Ciência

Contágio por novo coronavírus cai na China, onde há mais de 1.600 mortos


O número de novos casos pela epidemia de coronavírus diminuiu pelo terceiro dia consecutivo na China, neste domingo (16), na China, onde já há mais de 1.600 mortos, enquanto a Organização Mundial da Saúde (OMS) adverte que é “impossível” prever como este quadro vai evoluir.

Um funcionário chinês de alto escalão considerou que o país está conseguindo controlar a epidemia, no momento em que o vírus fez sua primeira vítima fatal fora da Ásia.

Mais de 68.000 pessoas foram infectadas na China desde o início da crise, mas o número de novos casos diários tende a diminuir. Neste domingo, chegou-se a 2.009, no terceiro dia consecutivo de recuo.

“Já se pode constatar o efeito das medidas de controle e de prevenção da epidemia em diferentes partes do país”, celebrou o porta-voz da Comissão Nacional (Ministério) da Saúde, Mi Feng.

Mais prudente se mostrou a Organização Mundial da Saúde (OMS), que no sábado considerou ser “muito cedo” para fazer previsões sobre a evolução da doença.

Segundo o último balanço anunciado neste domingo pelas autoridades chinesas, a pneumonia viral COVID-19 provocou a morte de 1.665 pessoas, a maioria na província de Hubei. Esta região é apontada como o foco inicial do surto, deflagrado em dezembro passado. Nas últimas 24 horas, 142 pessoas morreram.

– “Gestão cerrada” –

A província de Hubei, onde 56 milhões de habitantes estão isolados do mundo desde 23 de fevereiro, restringiu a liberdade de movimento de seus cidadãos para além da capital, Wuhan.

Povoados e cidades residenciais agora estão submetidos a uma “estrita gestão cerrada”, 24 horas por dia, o que significa que os habitantes não podem sair de suas casas até nova ordem.

As compras e a distribuição de comida e de medicamentos pode ser feita de maneira “centralizada”, diz uma diretriz provincial publicada no domingo.

No resto do mundo, a epidemia mantém o planeta em alerta, com cerca de 600 casos de contágio confirmados em pelo menos 30 países.

A ministra francesa da Saúde, Agnès Buzyn, anunciou ontem à noite a morte de um turista chinês de 80 anos hospitalizado na França desde o final de janeiro. Esta morte é a “primeira fora da Ásia, a primeira na Europa”, relatou.

Também na sexta, o Egito anunciou o registro do primeiro caso no continente africano.

O principal foco de infecção fora da China continua sendo o cruzeiro “Diamond Princess”, em quarentena em um porto do Japão, com 355 contágios a bordo confirmados. Entre eles, 70 novos casos anunciados no domingo.

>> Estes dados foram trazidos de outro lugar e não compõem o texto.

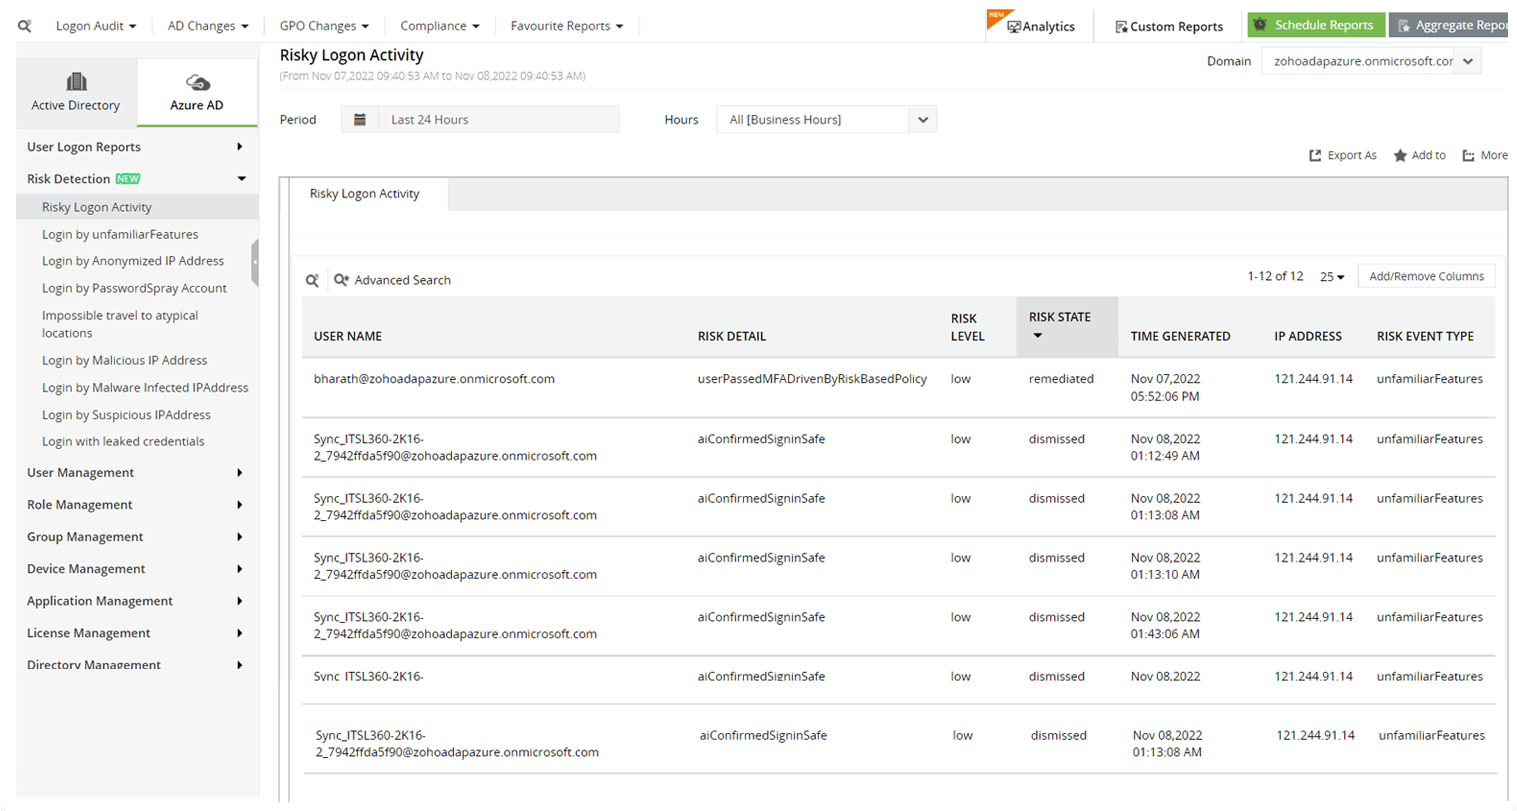Viewport: 1517px width, 811px height.
Task: Open the GPO Changes menu
Action: (x=323, y=26)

Neste fim de semana, Estados Unidos, Canadá e Hong Kong decidiram evacuar rapidamente seus cidadãos a bordo (quase mil passageiros), em quarentena desde 3 de fevereiro. As 3.711 pessoas inicialmente a bordo ainda não foram submetidas a testes para estabelecer seu possível contágio.

Na China, depois de ter destituído na sexta-feira as autoridades de mais alta hierarquia de Hubei e de Wuhan, o regime comunista anunciou neste domingo sanções a funcionários de menor escalão.

“Quando se produz uma crise deste nível, isso alcança uma importância política, pois a imagem internacional da China e a legitimidade do Partido estão em jogo”, comenta o sinólogo Zhoy Xun, da Universidad de Essex (Inglaterra).

“Em geral, desde Mao, o Estado fez muito pouco pela saúde pública”, considerou Zhou. “O resultado é que o sistema de saúde é muito frágil, ineficaz, caro e caótico”, completou.